[EXERCISE SET]
1. According to the passage on medical office payment methods, what is another name for accounts receivables?
2. From the passage on medical office payment methods, write out word for word the part that begins at the words "Accounts receivables, also" and stops after "with the facility.".

[EXTRACTED TEXT]
Understanding the different methods of payment is essential for the financial management of the medical office. Financial management includes all components of the revenue cycle including accounts receivable.
Accounts receivables, also known as patient accounts, refers to revenues generated but not yet collected. To ensure cash flow is sufficient for effective management, the medical office has the responsibility to maximize it's revenue potential.
There are four payment methods that should be considered when developing a financial management strategy.
- Per Diem/Visit
- Per Episode
1. Per Diem/Visit
Payments made to the medical office for each day or visit is a per diem or per visit payment. Per diem payments are made base on a predetermined amount regardless of the amount of time spent by the physician providing treatment or the array of services that the patient may receive during the visit.
Hospital inpatient visits and nursing facilities are some examples of events that may be eligible to receive per diem payments according to the contract an insurance payer has with the facility.
Per visit payments are normally paid in a clinic, home health, physical therapy or an outpatient setting.

[GIVEN ENTRIES]
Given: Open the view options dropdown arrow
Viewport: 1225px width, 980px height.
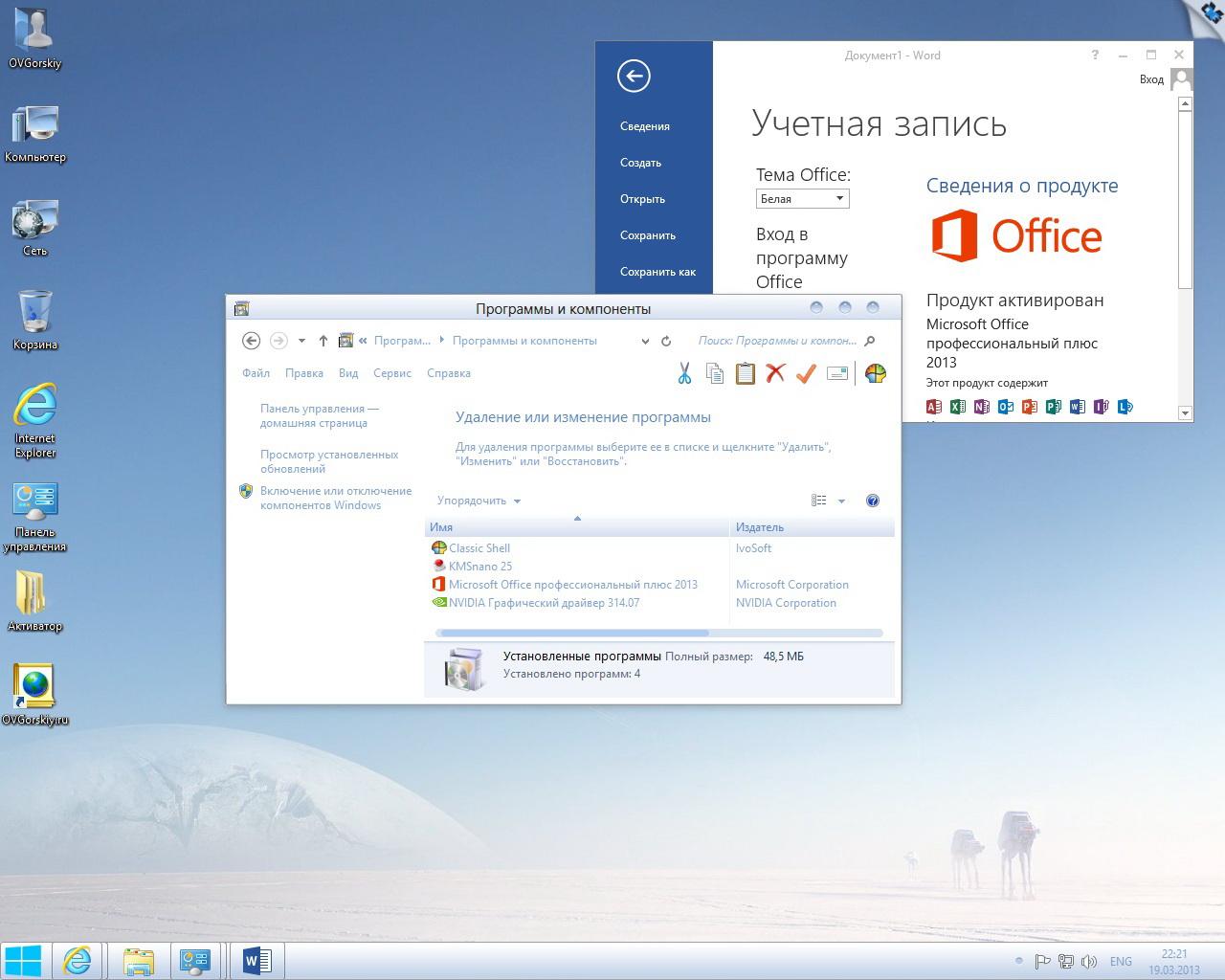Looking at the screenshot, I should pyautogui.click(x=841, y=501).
...
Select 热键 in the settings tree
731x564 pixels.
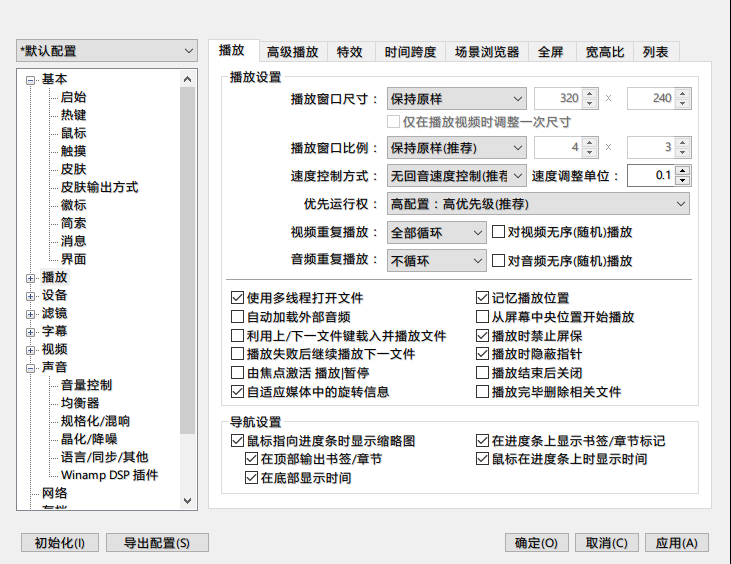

[ANSWERS PROVIDED]
1. Patient accounts.

2.
Accounts receivables, also known as patient accounts, refers to revenues generated but not yet collected. To ensure cash flow is sufficient for effective management, the medical office has the responsibility to maximize it's revenue potential.
There are four payment methods that should be considered when developing a financial management strategy.
- Per Diem/Visit
- Per Episode
1. Per Diem/Visit
Payments made to the medical office for each day or visit is a per diem or per visit payment. Per diem payments are made base on a predetermined amount regardless of the amount of time spent by the physician providing treatment or the array of services that the patient may receive during the visit.
Hospital inpatient visits and nursing facilities are some examples of events that may be eligible to receive per diem payments according to the contract an insurance payer has with the facility.